Perhaps it was coincidence that the song "Everybody Wants to Rule the World" was playing as Republican vice-presidential candidate Sarah Palin worked the crowd at the Irish Pub last night.
But her amorous fans were definitely ready to let the moose-hunting Alaska governor rule.
"I expect her to be president of the United States one day," said Suzanne Haney, the Republican leader for the 2nd Ward in South Philadelphia, who gave Palin a $2 bill for luck.
Palin appeared at the bar on 20th and Walnut streets last night to shake hands with her fans for about an hour before the first presidential debate. While the crowd inside was friendly, hundreds of people lined the street outside in protest with signs that read things like "Palin is Santorum With Lipstick."
Palin did not take questions from reporters nor did she talk policy. She posed for pictures and chatted with supporters, many of whom were from outside the city limits, and made an approximately minute-long statement.
"We have an opportunity to put government back on the side of the people and shake things up in D.C.," said Palin, who was garbed in a Phillies jersey, a white T-shirt and jeans with a leopard-print belt buckle.

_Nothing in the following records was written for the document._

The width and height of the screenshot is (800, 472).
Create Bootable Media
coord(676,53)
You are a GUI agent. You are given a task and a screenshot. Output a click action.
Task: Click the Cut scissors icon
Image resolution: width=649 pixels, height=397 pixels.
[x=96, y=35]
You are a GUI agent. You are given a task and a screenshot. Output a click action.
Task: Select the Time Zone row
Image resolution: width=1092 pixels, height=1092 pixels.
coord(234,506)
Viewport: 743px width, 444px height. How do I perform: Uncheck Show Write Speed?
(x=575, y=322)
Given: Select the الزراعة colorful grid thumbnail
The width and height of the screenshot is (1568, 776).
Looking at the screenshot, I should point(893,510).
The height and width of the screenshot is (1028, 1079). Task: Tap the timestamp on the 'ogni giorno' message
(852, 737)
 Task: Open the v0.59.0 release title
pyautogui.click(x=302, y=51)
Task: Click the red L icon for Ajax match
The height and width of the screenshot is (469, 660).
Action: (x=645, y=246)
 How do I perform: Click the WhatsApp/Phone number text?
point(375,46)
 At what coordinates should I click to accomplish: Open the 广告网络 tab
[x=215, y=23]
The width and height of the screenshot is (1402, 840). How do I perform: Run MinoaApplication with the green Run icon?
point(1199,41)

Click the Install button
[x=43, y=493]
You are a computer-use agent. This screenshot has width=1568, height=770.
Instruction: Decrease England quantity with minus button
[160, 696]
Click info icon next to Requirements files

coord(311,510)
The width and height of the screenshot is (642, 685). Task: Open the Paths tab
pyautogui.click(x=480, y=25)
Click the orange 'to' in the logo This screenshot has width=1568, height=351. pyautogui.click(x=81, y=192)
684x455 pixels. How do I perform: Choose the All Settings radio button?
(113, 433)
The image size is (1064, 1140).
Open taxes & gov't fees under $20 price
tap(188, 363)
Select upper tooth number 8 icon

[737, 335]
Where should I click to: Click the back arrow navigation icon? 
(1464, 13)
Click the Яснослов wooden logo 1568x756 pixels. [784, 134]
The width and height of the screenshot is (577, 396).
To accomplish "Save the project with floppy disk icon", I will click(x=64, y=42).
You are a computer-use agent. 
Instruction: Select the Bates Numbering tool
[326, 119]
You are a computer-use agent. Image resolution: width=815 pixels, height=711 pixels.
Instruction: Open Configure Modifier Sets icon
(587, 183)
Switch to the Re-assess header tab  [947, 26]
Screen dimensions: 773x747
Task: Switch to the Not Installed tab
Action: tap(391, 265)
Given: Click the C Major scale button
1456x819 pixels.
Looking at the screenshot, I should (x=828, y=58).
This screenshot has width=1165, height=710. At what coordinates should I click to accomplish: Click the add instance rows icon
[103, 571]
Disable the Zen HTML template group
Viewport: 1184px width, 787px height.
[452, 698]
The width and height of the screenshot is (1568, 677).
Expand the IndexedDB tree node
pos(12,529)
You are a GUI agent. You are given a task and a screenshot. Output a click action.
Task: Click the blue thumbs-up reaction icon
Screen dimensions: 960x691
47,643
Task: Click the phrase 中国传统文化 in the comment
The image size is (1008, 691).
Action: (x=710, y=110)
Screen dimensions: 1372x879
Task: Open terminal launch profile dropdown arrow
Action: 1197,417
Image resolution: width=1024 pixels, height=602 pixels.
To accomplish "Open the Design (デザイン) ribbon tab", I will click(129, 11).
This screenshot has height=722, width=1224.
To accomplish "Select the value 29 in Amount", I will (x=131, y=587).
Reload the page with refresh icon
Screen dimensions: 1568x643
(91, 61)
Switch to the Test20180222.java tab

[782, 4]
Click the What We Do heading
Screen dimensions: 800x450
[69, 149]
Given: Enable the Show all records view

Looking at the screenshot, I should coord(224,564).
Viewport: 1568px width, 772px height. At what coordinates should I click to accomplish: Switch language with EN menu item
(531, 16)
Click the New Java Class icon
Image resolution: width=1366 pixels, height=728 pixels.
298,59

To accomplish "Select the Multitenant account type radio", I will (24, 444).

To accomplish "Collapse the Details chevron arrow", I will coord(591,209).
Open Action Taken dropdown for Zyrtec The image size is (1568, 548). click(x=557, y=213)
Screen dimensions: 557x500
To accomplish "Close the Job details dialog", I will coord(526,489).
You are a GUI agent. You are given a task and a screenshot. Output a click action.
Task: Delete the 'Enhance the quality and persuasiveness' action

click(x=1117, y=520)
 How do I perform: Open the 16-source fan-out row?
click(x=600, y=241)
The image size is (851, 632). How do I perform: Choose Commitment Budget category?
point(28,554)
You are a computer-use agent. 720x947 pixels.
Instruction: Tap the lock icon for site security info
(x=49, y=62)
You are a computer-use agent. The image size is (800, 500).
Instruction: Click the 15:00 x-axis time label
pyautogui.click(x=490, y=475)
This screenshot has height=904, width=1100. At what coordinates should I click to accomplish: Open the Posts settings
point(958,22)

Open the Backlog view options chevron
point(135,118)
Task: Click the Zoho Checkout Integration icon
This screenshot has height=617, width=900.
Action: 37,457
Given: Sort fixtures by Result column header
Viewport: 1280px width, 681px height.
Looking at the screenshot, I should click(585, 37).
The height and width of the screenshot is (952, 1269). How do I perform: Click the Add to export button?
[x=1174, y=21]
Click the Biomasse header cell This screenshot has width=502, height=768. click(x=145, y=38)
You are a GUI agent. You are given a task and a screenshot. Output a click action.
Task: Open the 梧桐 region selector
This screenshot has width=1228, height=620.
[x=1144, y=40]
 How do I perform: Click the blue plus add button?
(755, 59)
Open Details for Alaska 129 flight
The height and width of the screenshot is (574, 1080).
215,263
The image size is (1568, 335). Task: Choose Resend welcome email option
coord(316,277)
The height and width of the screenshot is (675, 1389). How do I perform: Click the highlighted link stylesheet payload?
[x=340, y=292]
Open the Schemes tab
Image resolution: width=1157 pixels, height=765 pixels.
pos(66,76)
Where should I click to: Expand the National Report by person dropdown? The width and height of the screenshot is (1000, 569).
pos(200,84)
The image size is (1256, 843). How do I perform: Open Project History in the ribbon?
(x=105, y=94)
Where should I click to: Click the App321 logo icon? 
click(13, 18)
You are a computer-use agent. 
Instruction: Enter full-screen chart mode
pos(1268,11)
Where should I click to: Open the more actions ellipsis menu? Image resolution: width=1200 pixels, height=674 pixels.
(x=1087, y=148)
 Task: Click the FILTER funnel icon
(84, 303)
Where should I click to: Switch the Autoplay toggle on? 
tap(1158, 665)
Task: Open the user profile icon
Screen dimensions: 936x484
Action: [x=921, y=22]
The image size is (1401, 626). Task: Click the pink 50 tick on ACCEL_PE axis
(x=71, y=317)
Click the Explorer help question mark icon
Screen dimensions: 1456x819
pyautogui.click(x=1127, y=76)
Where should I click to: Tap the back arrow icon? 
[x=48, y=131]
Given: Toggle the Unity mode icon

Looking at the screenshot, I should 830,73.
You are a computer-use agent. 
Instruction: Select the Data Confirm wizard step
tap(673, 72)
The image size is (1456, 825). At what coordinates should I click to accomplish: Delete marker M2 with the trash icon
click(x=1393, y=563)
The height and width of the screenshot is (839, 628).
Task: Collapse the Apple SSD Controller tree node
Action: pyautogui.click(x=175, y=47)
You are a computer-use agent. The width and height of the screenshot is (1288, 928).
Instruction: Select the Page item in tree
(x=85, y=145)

A surprise pick by Sen. John McCain, Palin burst on the GOP scene to huge enthusiasm several weeks ago. The self-described "hockey mom" has served as governor of Alaska for just two years and previously was mayor of the small town of Wasilla.
But she has struggled with questions about her experience and foreign-policy credentials, and has been dogged by the "Troopergate" scandal over whether she tried to remove her ex-brother-in-law from his job on the state police force.
Still, supporters at the Irish Pub last night said they were excited about Palin.
Christine Olsen-Liney, 39, of King of Prussia, said she could relate to Palin because she has five kids, one with special needs. Palin recently gave birth to a son with Down syndrome.
"I think she can relate to the common mom," said Olsen-Liney, who has a 3-year-old son with a neurological disorder that prevents him from speaking. "I like the fact that [she's] somebody who recognizes that not enough is done for special-needs children."